*** TEXTAUSZUG

Hast du deine Geschichte und die Figuren bis ins kleinste Detail durchgeplottet oder hast du ohne Plan darauf losgeschrieben?

Ich bin ein Bauchschreiber mit Plan. Sobald ich Thema, Hauptfigur oder Auflösung kenne (und einer dieser Punkte steht immer am Anfang – manchmal nur in Form einer kleinen Szene oder eines Namens), verfasse ich einen Handlungsabriss, ein Exposé, mit den wichtigsten Erzählsträngen, Figuren und Entwicklungen sowie dem Ende. Das ist der oben angesprochene Plan.
Aufpoppende Details sind für mich der Bonus beim Schreiben, sie entwickeln sich erst oft in der jeweiligen Szene oder Situation, und hier kommt die Bauchkomponente ins Spiel. Genau wie kleine Ausreißer und Abkürzungen bringen sie das Überraschungsmoment in eine Geschichte hinein. Mitunter fühlt sich in der konkreten Szene eine andere Lösung besser an als das vorab Geplante. Allerdings braucht man schon eine gewisse handwerkliche Erfahrung, um abzuwägen, was dem Text an dieser Stelle guttut. Am vorgesehenen Ende wird bei mir nicht gerüttelt – ich schreibe gerne auf ein Ziel hin.

******
*** ERFASSTE DATEN

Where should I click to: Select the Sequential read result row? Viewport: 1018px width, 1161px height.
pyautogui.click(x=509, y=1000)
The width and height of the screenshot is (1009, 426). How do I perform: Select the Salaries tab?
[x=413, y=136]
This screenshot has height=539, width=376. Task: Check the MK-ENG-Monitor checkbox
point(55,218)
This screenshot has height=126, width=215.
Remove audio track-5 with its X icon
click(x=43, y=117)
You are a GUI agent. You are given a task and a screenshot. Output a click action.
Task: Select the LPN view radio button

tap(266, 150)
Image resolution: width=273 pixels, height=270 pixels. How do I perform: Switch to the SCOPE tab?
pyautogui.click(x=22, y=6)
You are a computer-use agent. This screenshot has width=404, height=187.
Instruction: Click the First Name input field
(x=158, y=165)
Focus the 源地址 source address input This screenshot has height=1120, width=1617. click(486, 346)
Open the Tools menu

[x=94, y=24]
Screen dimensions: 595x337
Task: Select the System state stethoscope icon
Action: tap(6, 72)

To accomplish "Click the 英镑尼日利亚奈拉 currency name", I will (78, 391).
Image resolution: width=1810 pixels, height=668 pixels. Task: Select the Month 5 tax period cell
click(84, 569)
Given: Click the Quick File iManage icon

******

▶ ÜBUNGSFRAGEN:
• a. Als was bezeichnet sich die befragte Person im Interviewauszug zum Schreiben selbst?
• b. Bitte führe den Interviewauszug zum Schreiben ab seinem letzten Satz fort.
Die Zeilen spielen hierfür keine Rolle.

▶ LÖSUNGEN IN REIHENFOLGE:
• a. Als Bauchschreiber mit Plan.

• b.
Linda Budinger Interview Portrait

Wie lange hast du für das Buch gebraucht?

Ich habe in mehreren Durchläufen sechs Monate an dem Text  gearbeitet. Das Exposé war allerdings bereits früher fertig, und es folgte natürlich noch ein Lektorat.

 

Du hast die Wahl: einsames Dorf oder belebte Stadt, wo würdest du lieber wohnen?

Ganz klar in dem Dorf.

 

Was macht für dich einen spannenden und fesselnden Roman aus?

Das kann, was Thema oder Genre angeht, je nach Stimmung unterschiedlich sein. Jugendbücher lese ich ja z. B. auch.
Ich mag grundsätzlich gerne Geheimnisse, Phantastisches und Entwicklungsgeschichten und bin ansonsten eher für Abenteuer zu haben als für Dramen.
Und ich schätze es wenig, wenn Sprache zum Selbstzweck wird statt zum Mittel, die Geschichte voranzutreiben. Daher bevorzuge ich Beschreibungen, die mir Raum für eigene Überlegungen und Bilder lassen, statt alles bis ins Kleinste vorzugeben.

 

Hast du ein bestimmtes Ritual beim Schreiben?

Ich bevorzuge eine angenehme störungsfreie Umgebung und höre gerne Musik beim Schreiben – häufig symphonische Filmmusik, die Stimmungen unterstützt. Oder ich brauche Stille, die Gelegenheit gibt, die Gedanken schweifen zu lassen. Meinen Tee habe ich aber auch immer neben dem Computer stehen.

 

Du sagst selbst von dir, dass du Schriftstellerin werden wolltest, seit du lesen kannst. Hast du bereits in deiner Jugend geschrieben? Was ist aus diesen Geschichten geworden?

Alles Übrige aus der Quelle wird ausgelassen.